- [Problem]:
Reproduce all of the records below word for word, leaving out the pictures.

- [Data for this exercise]:
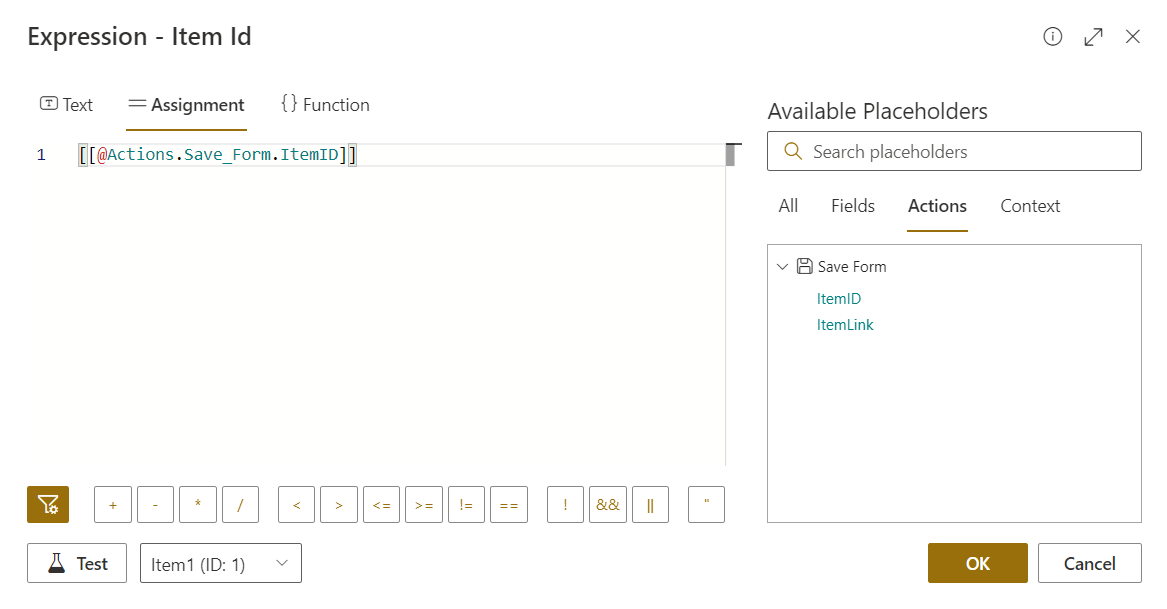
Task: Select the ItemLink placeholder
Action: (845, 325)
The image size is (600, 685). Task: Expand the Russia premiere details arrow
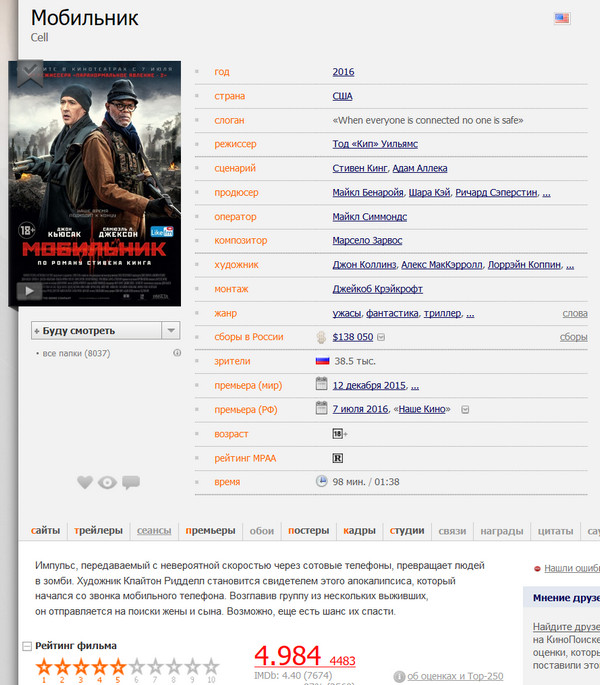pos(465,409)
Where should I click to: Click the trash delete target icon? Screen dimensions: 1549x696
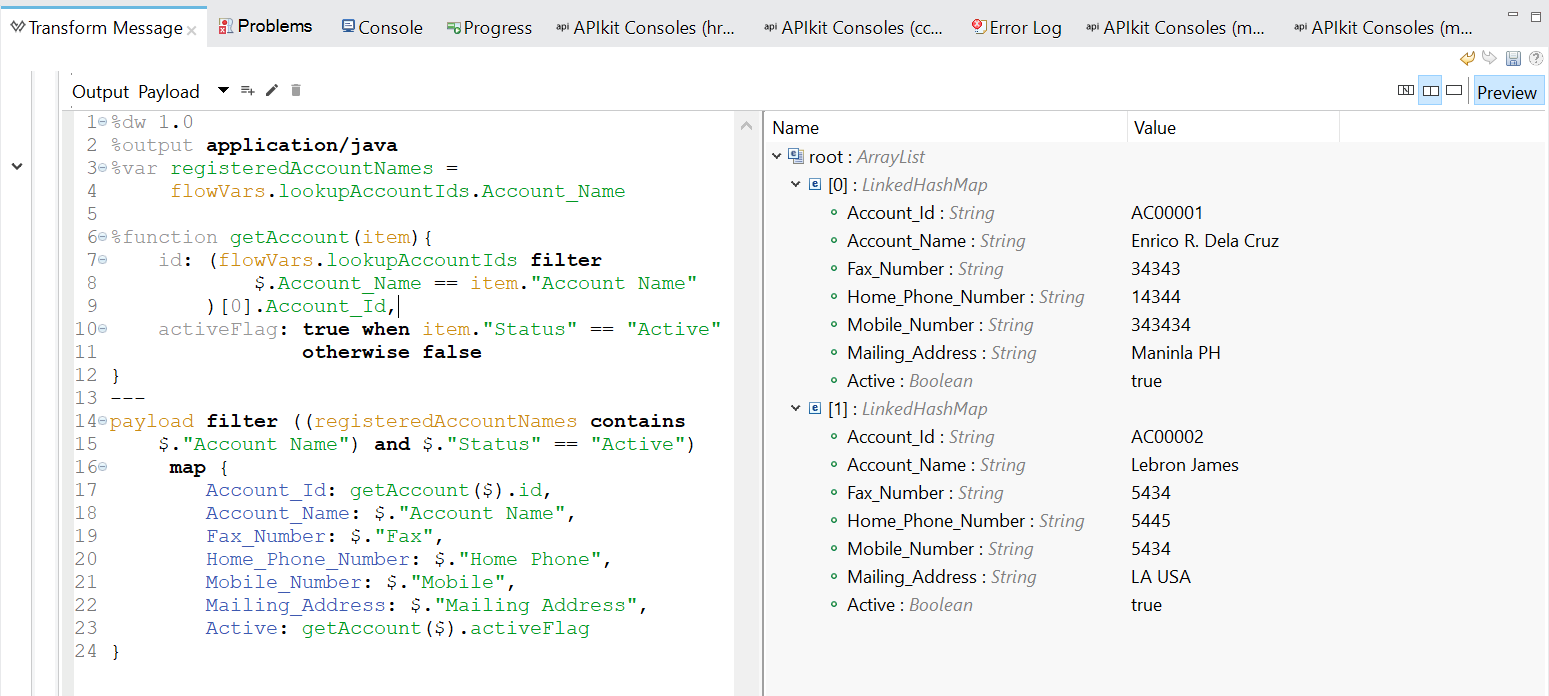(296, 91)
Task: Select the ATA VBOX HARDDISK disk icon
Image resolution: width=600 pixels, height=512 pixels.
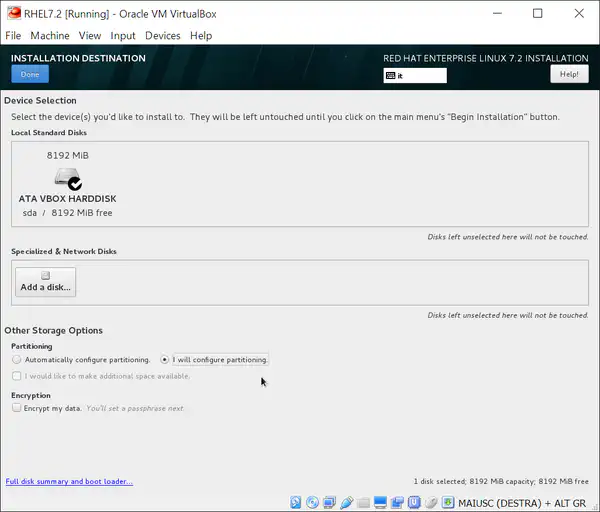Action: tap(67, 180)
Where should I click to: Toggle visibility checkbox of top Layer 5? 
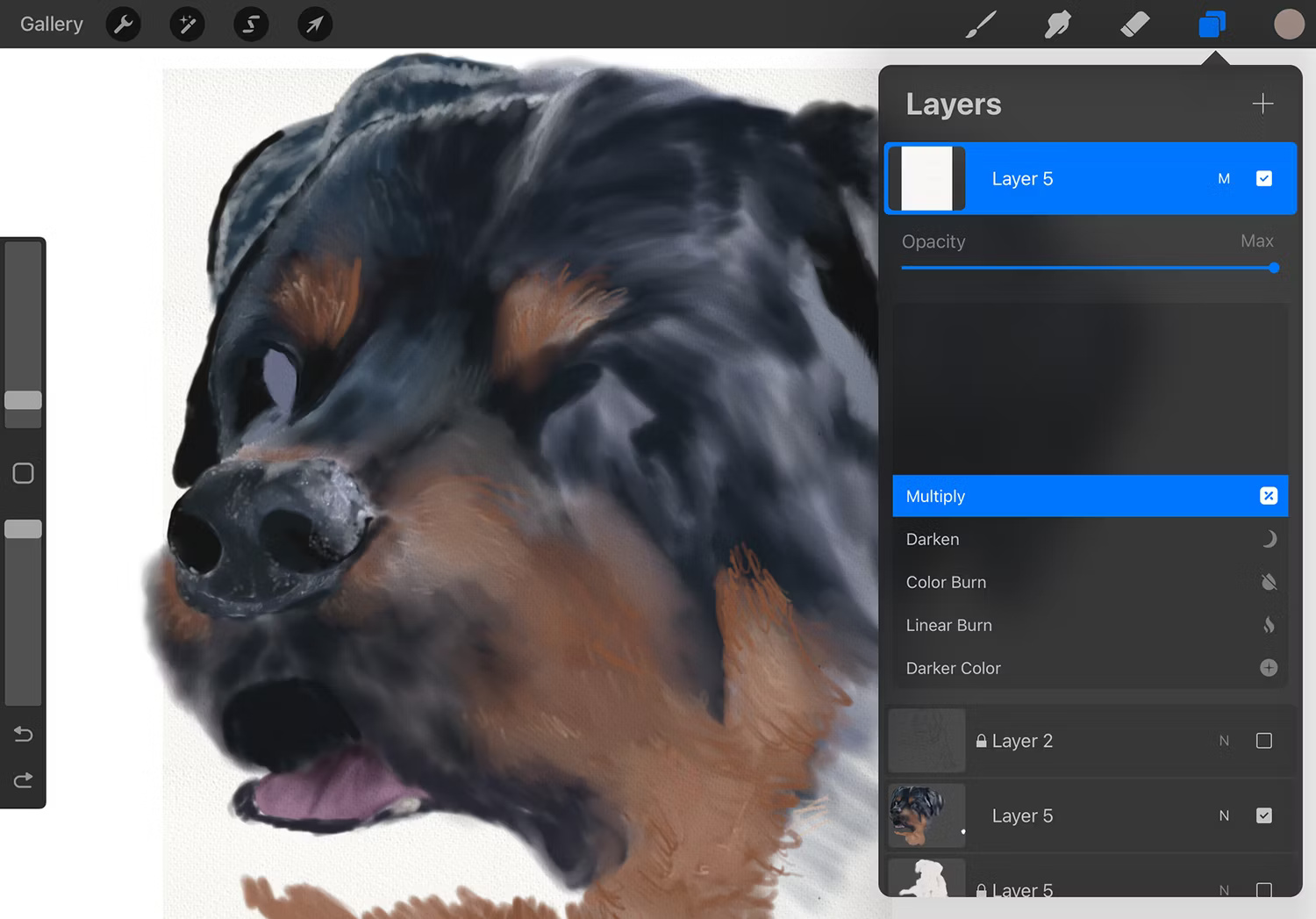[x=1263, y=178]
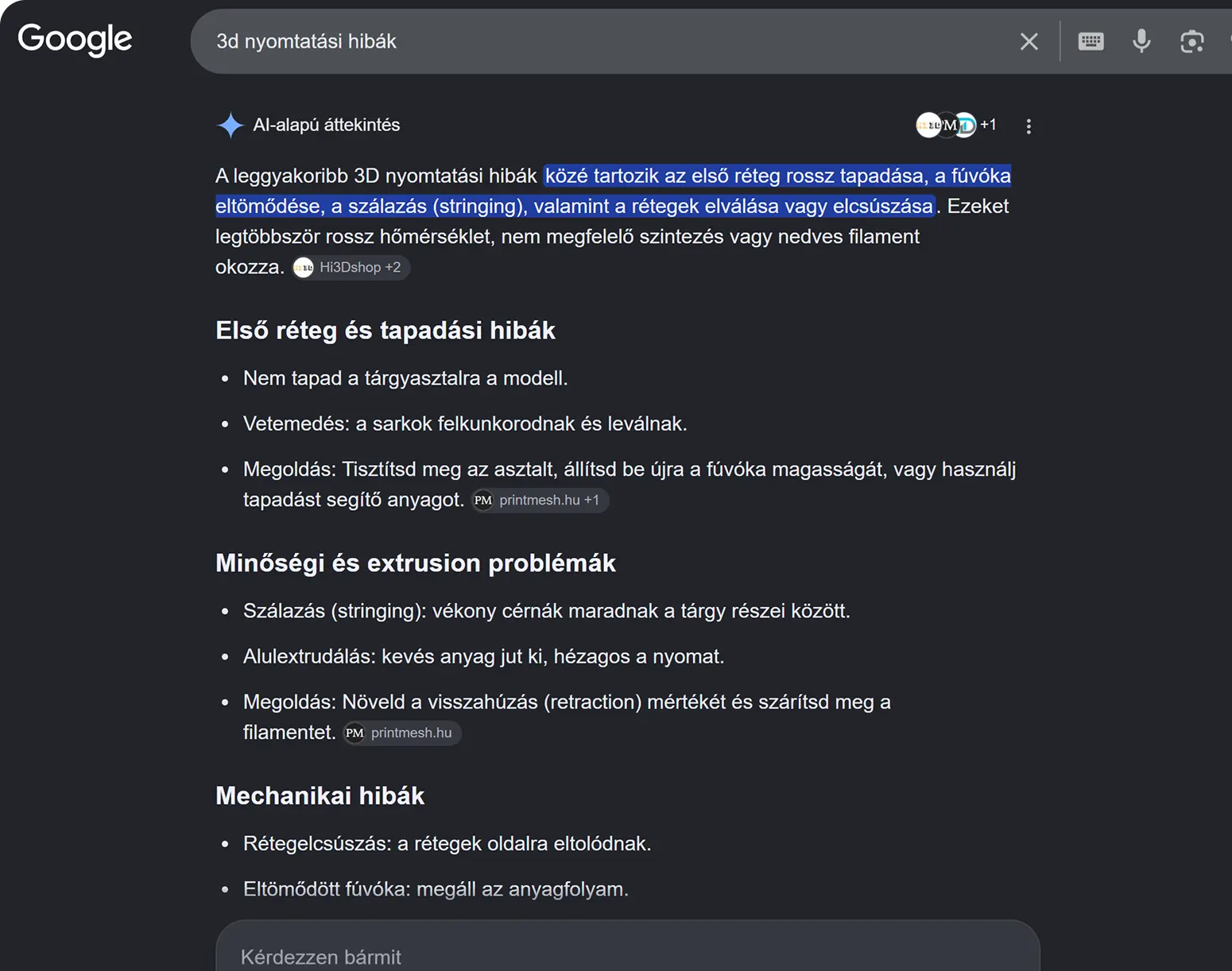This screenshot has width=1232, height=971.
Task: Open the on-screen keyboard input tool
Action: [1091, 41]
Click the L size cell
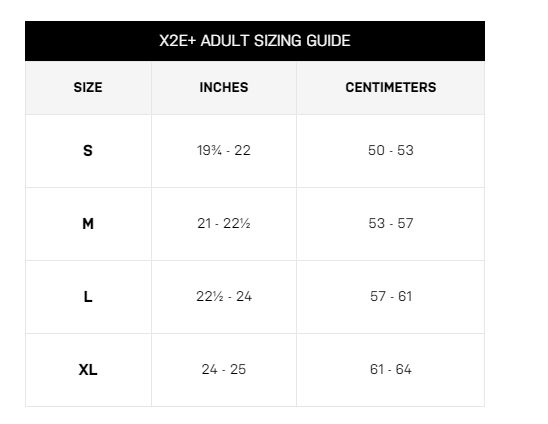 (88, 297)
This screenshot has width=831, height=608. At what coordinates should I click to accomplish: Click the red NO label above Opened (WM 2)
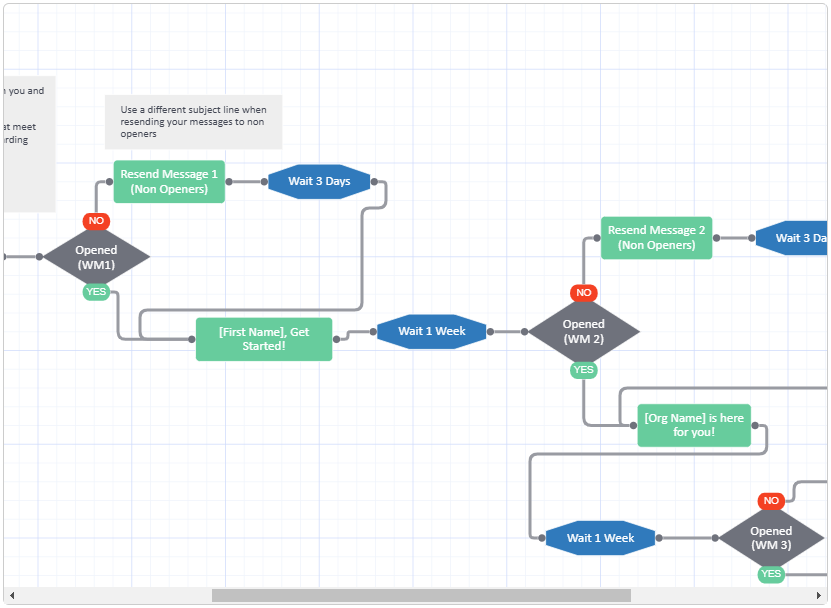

- [Exercise solution]:
Task: Select the ItemLink placeholder
Action: (845, 325)
The image size is (600, 685). Task: Expand the Russia premiere details arrow
pos(465,409)
Where should I click to: Click the trash delete target icon? Screen dimensions: 1549x696
(296, 91)
Task: Select the ATA VBOX HARDDISK disk icon
Image resolution: width=600 pixels, height=512 pixels.
Action: tap(67, 180)
Where should I click to: Toggle visibility checkbox of top Layer 5? 
[x=1263, y=178]
This screenshot has width=1232, height=971.
Task: Open the on-screen keyboard input tool
Action: [1091, 41]
Click the L size cell
 (88, 297)
This screenshot has width=831, height=608. At what coordinates should I click to accomplish: Click the red NO label above Opened (WM 2)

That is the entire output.